For members with contracts without primary coverage criteria, Copanlisib is considered investigational for all other indications. Investigational services are specific contract exclusions in most member benefit certificates of coverage.

Rationale:
The safety and efficacy of copanlisib  in relapsed or refractory indolent lymphoma was investigated in one single-arm, multicenter Phase II study in which 142 patients were enrolled.  Of these, 104 had follicular B-cell non-Hodgkin lymphoma who had relapsed disease following at least two prior treatments.  In this study, 130 patients received a fixed dose of 60mg of copanlisib on days 1, 8, and 15 of a 28-day treatment cycle, and 12 patients received 0.8mg/kg on days 1, 8, and 15 of a 28-day treatment cycle.  Treatment continued until disease progression or unacceptable toxicity. The primary end point was objective response rate and secondary end points included duration of response, progression-free survival, and overall survival.  Of those with relapsed follicular lymphoma, the ORR was 59% (61 of 104 patients, 95% CI 49-68), with 14% achieving a complete response.  Median duration of response was 12.2 months.  The most common adverse reactions were transient hyperglycemia (all grades, 50%; grade 3 or 4, 41%), transient hypertension (all grades, 30%; grade 3, 24%), decreased neutrophil count (24%) and lung infection (15%).
 
2019 Update
A literature search conducted through January 2019 did not reveal any new information that would prompt a change in the coverage statement.

CPT/HCPCS:
J3490Unclassified drugs
J9057Injection, copanlisib, 1 mg
J9999Not otherwise classified, antineoplastic drugs

References: Copanlisib.(2017) Clinical Pharmacology [Internet]. Tampa (FL): Elsevier. c2017- [cited 2017 October 27]. Available from: http://www.clinicalpharmacology.com

Dreyling M, Santoro A, Mollica L, et al.(2017) Phosphatidylinositol 3-Kinase Inhibition by Copanlisib in Relapsed or Refractory Indolent Lymphoma. J Clin Oncol. 2017;:JCO2017754648.

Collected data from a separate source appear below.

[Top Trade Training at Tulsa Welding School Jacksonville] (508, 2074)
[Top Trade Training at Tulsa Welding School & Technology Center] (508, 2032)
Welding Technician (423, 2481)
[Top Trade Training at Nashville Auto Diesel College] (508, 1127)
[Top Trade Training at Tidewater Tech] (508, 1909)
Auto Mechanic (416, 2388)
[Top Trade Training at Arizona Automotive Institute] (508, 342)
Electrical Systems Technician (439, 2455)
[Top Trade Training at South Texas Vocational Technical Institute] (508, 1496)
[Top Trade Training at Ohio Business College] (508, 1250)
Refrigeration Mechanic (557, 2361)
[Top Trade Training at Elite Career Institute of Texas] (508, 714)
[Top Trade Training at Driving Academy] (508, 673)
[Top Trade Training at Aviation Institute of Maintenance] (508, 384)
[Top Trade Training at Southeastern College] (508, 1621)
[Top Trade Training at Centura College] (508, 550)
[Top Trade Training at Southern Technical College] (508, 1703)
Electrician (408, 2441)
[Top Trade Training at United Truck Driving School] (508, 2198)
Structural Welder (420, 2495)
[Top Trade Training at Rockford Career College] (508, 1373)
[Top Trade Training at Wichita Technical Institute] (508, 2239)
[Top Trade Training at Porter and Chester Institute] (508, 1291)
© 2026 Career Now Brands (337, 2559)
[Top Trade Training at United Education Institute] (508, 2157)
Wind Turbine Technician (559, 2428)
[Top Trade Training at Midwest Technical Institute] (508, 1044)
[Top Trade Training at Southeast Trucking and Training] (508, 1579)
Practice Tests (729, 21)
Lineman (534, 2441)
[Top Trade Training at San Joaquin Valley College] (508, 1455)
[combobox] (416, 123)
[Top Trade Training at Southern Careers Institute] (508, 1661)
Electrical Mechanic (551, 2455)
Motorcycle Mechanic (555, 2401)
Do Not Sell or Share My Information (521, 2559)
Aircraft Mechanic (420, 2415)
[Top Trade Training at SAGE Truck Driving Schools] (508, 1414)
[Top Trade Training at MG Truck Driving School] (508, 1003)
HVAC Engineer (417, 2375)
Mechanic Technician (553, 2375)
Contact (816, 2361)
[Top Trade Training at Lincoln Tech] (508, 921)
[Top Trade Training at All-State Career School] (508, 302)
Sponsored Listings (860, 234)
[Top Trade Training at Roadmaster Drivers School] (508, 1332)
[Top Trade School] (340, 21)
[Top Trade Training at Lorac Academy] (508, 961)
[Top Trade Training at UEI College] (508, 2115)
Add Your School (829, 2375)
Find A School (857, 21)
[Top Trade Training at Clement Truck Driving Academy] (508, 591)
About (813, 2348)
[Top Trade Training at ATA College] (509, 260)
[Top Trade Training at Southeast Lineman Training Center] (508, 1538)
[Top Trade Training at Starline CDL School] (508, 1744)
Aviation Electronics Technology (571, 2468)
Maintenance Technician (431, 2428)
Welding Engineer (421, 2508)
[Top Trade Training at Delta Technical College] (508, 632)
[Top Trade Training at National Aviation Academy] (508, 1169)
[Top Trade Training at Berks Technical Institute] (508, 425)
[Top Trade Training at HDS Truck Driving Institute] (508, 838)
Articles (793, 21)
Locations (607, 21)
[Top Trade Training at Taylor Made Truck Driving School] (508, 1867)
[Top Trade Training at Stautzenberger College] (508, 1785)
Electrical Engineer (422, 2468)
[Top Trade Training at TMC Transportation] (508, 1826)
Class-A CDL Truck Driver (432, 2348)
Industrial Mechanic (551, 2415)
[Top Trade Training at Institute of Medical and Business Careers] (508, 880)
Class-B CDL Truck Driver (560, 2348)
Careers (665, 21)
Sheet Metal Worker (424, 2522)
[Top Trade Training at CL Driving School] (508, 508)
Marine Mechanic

National Comprehensive Cancer Network. Bone Cancer http://www.nccn.org/professionals/physician_gls/pdf/bone.pdf

U.S. Food and Drug Administration (FDA).(2017) Aliqopa. Prescribing Information. https://www.accessdata.fda.gov/drugsatfda_docs/label/2017/209936s000lbl.pdf. Last accessed Feb. 02, 2018.


Group specific policy will supersede this policy when applicable. This policy does not apply to the Wal-Mart Associates Group Health Plan participants or to the Tyson Group Health Plan participants.